Text excerpt |
Reputation: 23
I would like to retrieve some summary statistics from the text documents I have indexed in Solr. In particular, the word count per document.
For example, I have the following three documents indexed:
{
"id":"1",
"text":["This is the text in document 1"]},
{
"id":"2",
"text":["some text in document 2"]},
{
"id":"3",
"text":["and document 3"]}
I would like to get the total number of words per each individual document:
"1",7,
"2",5,
"3",3,
What query can I use to get such a result?
I am new to Solr and I am aware that I can use facets to get the count of the individual words over all documents using something like:
http://localhost:8983/solr/corename/select?q=*&facet=true&facet.field=text&facet.mincount=1
But how to get the total word count per document is not clear to me.
I appreciate your help!
Upvotes: 2
Views: 727
Reputation: 1552
If you do a faceted search over id and an inner facet over text, the inner facet count will give the number of words in that document with that id. But text field type must be text_general or something equivalent (tokenized).

Supplied information |
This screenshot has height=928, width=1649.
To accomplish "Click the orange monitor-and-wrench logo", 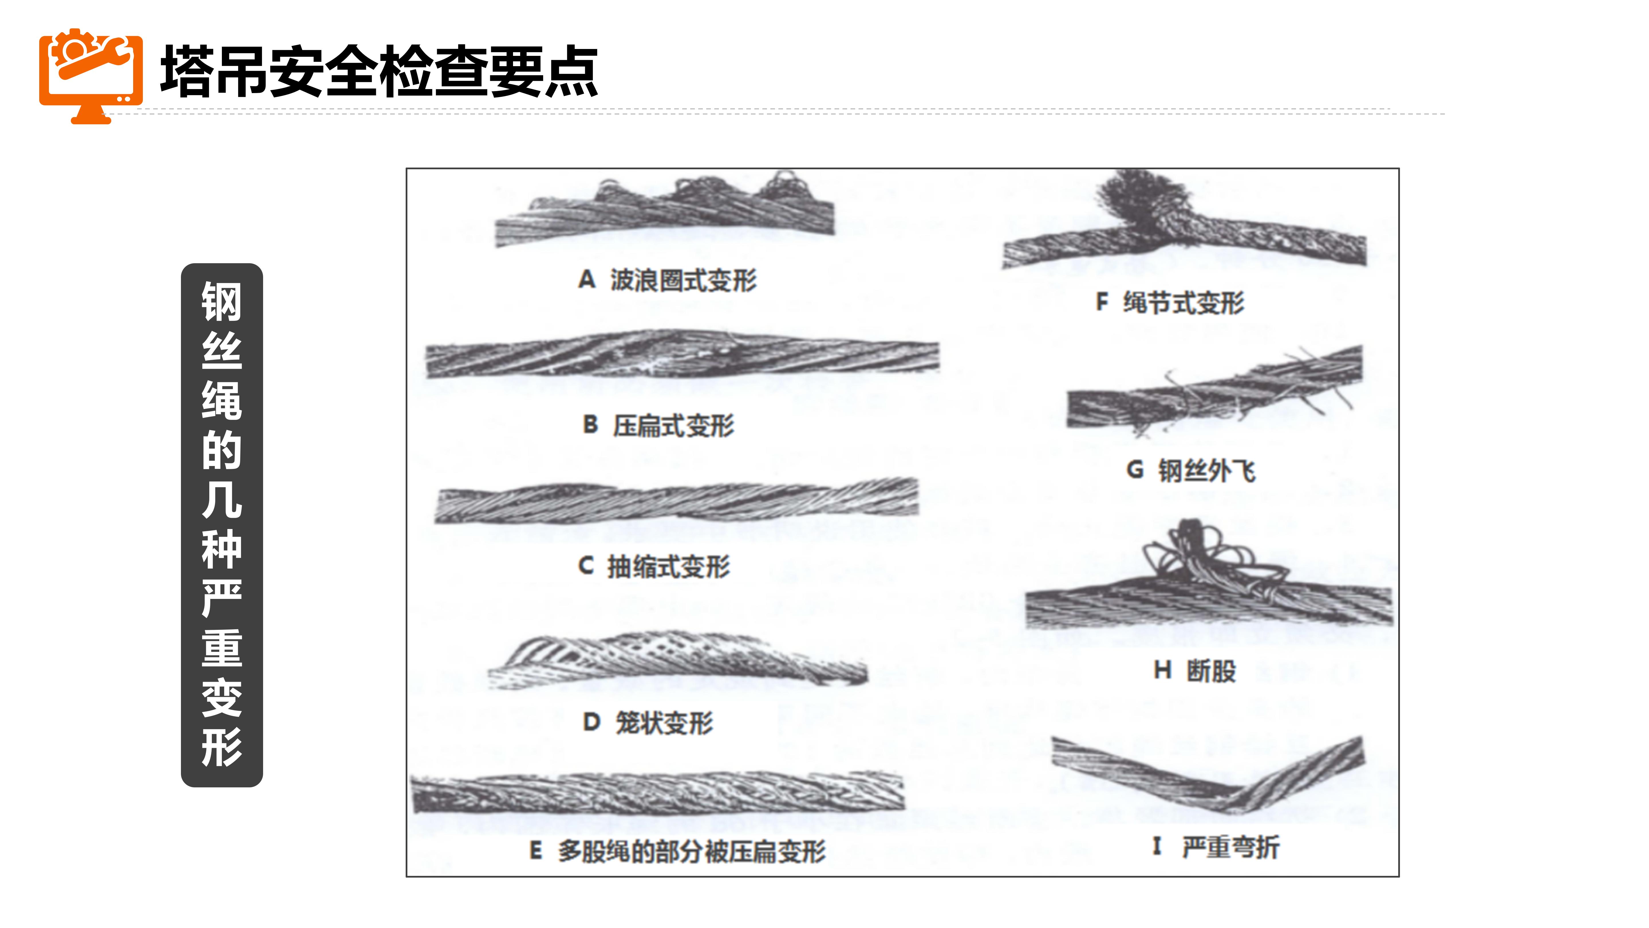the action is pyautogui.click(x=91, y=76).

Tasks |
1. In the Solr word-count thread, what field type does the reply say the text field must have?
2. From the Solr word-count thread, return the stretch from "I am new to" through "something equivalent (tokenized).", copied verbatim.
3. Supply the next part of the Solr word-count thread, continuing from its final sentence.

Answers by task |
1. It must be text_general or an equivalent tokenized type.

2.
I am new to Solr and I am aware that I can use facets to get the count of the individual words over all documents using something like:
http://localhost:8983/solr/corename/select?q=*&facet=true&facet.field=text&facet.mincount=1
But how to get the total word count per document is not clear to me.
I appreciate your help!
Upvotes: 2
Views: 727
Reputation: 1552
If you do a faceted search over id and an inner facet over text, the inner facet count will give the number of words in that document with that id. But text field type must be text_general or something equivalent (tokenized).

3.
If you only want to count "distinct" words per document id, it is actually much easier:
{
"query": "*:*",
"facet": {
"document": {
"type": "terms",
"field": "id",
"facet": {
"wordCount": "unique(message)"
}
}
}
}
Gives distinct word count per document. Following gives all words and all counts per document but it's up to you to sum them to get total amount (also it's an expensive call)
{
"query": "*:*",
"facet": {
"document": {
"type": "terms",
"field": "id",
"facet": {
"wordCount": {
"type": "terms",
"field": "message",
"limit": -1
}
}
}
}
}
@MatsLindth's comment is something to consider too. Solr and you might not agree on what's a "word". Tokenizer is configurable to a point but depending on your needs it might not be very easy.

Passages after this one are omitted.